HOW TO COMPLETE THIS TASK:
Below this line is the material. Write out only its lines from the one containing "Instruction: Toggle the" through the one containing "Favorite the Warehouse", both kept, exactly.

(DATA LISTING Opens)

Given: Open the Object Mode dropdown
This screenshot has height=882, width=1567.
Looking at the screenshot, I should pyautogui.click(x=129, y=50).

(DATA LISTING Closes)
(DATA LISTING Opens)

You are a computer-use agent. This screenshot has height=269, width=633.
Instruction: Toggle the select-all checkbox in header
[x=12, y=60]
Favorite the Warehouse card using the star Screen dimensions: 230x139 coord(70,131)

(DATA LISTING Closes)

SOLUTION TO THE EXERCISE:
Instruction: Toggle the select-all checkbox in header
[x=12, y=60]
Favorite the Warehouse card using the star Screen dimensions: 230x139 coord(70,131)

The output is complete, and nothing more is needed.